Blogging

The Science Lab

Years ago, there were little tags on electrical cords and stickers on appliances that read “UL” in a circle. If you look, you probably can find any number of those stickers around your home. The reason is “UL”
stands for Underwriter’s Laboratories, one of the nation’s oldest, largest, and most well respected testing labs for electronics. Their testing makes sure what you buy is safe, durable, and will most likely not cause fires or other problems.

There are many types of science labs around, some for electrical work, some for chemical testing, those that deal with water, soil, and environmental testing.

Others handle medical and other types of materials that affect food, medicine, and compounds humans, pets, livestock, and food crops are exposed to or need information on, such as DNA, paternity tests, and drug screenings. Scientific testing labs keep us healthy and our products safe.

With the growth and advent of new agricultural crops in many states that require stringent testing of chemical levels, good, reputable science labs are more in demand than ever before. You need a certified lab with well-trained technicians dealing with the biology, chemistry, and physics that make up the body of knowledge required to properly test, assay, and certify materials.

Science lab locations have been around for a long time in the U.S. We used to call them pharmacies and assay offices. While taking on a different face, old-time compounding druggists were truly running a science lab, as were those who assayed gold, silver, and copper ore from the western mountains. Many a life and many a fortune weighed on the ability of those old-time health and mineral science lab workers.

Today science labs are sleek, modern, ultra-clean, and heavily monitored for standards, weights, and legal compliance. When human health is involved, only the highest quality is acceptable. If you need work done to identify or certify materials or compounds, or to learn what might be contaminating something, you need to look no further than a quality science lab. Efficient and responsible, these labs will test your materials and provide written documentation stating their findings. They will keep your data secure and private.

Many times intellectual property assignment accompanies a
specimen or material for testing, and science labs licensed by their state and the federal government that assignment very seriously. It is a legally binding agreement that the company providing the sample owns the material and any information learned about it in the process of testing is their exclusively. Often this knowledge is of considerable financial concern for the company as it helps establish a valuation on their materials, or provides information for legal proceedings.
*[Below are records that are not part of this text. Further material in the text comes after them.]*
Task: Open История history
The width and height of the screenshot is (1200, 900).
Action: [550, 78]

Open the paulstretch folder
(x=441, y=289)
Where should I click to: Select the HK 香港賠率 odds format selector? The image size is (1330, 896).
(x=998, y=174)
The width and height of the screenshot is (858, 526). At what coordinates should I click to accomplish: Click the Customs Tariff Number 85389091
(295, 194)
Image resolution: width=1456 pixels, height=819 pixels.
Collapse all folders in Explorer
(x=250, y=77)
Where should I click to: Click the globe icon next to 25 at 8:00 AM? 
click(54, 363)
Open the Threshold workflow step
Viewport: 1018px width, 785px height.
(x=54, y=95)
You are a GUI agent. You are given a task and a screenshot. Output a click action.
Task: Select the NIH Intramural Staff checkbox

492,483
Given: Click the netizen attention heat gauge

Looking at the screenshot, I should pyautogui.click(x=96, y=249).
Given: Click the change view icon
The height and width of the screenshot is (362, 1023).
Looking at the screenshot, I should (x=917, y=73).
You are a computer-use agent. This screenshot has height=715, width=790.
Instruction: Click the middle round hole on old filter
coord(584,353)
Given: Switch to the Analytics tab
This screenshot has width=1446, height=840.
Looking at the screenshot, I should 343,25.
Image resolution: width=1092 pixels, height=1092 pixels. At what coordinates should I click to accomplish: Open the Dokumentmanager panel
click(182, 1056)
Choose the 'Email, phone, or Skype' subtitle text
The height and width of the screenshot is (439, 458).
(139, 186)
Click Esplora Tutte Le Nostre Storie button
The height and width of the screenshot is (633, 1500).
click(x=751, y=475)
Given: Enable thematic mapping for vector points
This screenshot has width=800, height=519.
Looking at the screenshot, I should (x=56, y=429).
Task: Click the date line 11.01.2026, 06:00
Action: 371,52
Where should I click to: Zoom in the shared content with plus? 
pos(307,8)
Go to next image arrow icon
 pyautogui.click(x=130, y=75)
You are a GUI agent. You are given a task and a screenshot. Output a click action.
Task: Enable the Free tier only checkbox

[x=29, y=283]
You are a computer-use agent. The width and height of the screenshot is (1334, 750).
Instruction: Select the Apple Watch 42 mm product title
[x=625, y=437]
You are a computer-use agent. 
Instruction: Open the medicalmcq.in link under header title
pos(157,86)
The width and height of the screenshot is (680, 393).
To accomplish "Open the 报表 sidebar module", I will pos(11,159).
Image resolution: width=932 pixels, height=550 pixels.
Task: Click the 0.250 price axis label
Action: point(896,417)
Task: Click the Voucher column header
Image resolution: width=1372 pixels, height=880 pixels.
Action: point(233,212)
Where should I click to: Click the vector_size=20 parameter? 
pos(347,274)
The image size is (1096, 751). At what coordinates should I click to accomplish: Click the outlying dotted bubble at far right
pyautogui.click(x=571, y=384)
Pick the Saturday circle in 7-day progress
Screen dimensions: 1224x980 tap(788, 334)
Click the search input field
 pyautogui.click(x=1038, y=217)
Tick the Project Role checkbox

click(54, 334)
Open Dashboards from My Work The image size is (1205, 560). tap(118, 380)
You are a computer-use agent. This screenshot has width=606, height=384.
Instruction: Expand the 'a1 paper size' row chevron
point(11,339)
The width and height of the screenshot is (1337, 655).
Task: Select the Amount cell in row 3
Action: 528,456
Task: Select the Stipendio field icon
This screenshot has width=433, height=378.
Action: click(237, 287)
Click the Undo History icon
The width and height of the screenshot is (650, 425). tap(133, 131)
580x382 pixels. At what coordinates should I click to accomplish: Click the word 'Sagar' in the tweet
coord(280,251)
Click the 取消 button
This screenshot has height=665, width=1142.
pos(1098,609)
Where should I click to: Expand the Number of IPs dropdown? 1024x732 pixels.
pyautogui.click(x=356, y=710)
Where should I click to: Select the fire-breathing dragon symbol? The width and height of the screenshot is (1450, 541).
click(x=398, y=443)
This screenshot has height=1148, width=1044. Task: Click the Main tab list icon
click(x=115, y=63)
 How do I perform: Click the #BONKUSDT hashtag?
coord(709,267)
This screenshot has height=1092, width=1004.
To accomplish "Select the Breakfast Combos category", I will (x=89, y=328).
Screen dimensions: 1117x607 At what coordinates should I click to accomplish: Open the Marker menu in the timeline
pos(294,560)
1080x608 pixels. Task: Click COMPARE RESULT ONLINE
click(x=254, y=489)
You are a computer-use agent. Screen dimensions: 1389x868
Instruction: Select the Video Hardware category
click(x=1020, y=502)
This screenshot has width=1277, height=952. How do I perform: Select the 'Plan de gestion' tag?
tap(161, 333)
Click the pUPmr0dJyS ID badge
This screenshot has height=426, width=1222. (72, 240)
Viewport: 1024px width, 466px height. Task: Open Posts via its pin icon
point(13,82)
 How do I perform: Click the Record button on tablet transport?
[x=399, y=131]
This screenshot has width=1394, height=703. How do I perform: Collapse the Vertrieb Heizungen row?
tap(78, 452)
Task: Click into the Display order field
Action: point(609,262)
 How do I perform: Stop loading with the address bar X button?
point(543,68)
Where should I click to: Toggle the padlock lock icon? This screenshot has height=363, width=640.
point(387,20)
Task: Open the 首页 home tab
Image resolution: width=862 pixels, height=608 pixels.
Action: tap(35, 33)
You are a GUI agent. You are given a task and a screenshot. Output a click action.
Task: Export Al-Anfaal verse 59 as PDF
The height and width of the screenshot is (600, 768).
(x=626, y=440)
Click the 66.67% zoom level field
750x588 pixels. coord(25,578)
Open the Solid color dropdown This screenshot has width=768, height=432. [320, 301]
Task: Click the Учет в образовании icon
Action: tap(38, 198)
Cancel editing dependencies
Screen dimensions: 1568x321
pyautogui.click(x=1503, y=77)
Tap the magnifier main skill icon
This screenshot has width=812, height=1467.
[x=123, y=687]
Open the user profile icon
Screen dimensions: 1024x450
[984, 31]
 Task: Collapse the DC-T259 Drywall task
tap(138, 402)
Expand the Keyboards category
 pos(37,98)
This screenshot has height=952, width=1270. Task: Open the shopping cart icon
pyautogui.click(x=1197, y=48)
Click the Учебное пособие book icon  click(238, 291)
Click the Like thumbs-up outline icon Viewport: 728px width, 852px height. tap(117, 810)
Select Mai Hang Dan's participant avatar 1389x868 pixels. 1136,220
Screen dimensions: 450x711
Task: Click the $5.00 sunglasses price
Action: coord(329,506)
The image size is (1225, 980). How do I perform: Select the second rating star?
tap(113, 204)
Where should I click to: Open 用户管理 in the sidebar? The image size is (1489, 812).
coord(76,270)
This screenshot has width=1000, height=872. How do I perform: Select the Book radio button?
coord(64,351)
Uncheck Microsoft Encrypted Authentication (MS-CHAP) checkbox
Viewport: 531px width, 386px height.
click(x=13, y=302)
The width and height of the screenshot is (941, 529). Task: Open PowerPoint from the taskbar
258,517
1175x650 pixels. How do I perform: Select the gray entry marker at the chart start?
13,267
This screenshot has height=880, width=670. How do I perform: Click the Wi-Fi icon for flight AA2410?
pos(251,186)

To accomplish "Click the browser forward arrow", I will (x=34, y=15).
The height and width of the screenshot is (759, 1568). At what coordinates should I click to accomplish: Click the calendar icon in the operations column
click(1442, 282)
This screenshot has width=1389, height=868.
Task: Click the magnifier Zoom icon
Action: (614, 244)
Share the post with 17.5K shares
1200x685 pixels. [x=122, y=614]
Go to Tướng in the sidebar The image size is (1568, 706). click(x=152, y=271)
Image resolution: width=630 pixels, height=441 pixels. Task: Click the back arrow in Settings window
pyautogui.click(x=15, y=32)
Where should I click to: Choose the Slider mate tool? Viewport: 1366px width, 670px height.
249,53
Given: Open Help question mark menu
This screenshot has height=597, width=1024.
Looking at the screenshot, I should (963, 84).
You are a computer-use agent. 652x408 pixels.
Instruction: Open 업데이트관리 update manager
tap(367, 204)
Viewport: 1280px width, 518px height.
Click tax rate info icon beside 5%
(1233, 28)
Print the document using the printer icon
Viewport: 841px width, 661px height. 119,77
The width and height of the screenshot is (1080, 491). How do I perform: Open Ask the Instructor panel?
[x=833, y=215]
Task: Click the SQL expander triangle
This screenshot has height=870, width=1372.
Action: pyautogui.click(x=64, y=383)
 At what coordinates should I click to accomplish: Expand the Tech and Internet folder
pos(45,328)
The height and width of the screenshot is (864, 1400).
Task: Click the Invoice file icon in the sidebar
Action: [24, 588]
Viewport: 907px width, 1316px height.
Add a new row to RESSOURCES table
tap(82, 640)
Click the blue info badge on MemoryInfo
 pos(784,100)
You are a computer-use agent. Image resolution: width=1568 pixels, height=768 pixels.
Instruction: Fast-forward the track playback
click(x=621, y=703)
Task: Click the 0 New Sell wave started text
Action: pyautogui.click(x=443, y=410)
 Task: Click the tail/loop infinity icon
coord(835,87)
When locating a lab to do work for you, make sure they are licensed and insured, as well as an affiliate with the state and national organizations that monitor, advise, and oversee their particular specialty. Find out if they are up to date on new findings, differences, or issues in the kind of materials you need tested. A classic example of an unmonitored material was the Chinese drywall a few years back full of toxic mold. A qualified lab would have found, and reported to an appropriate agency, the issue at hand and could have hopefully curtailed the importation of dangerous materials.
Do your homework and locate a science lab you can trust results from. It will pay off in the long run.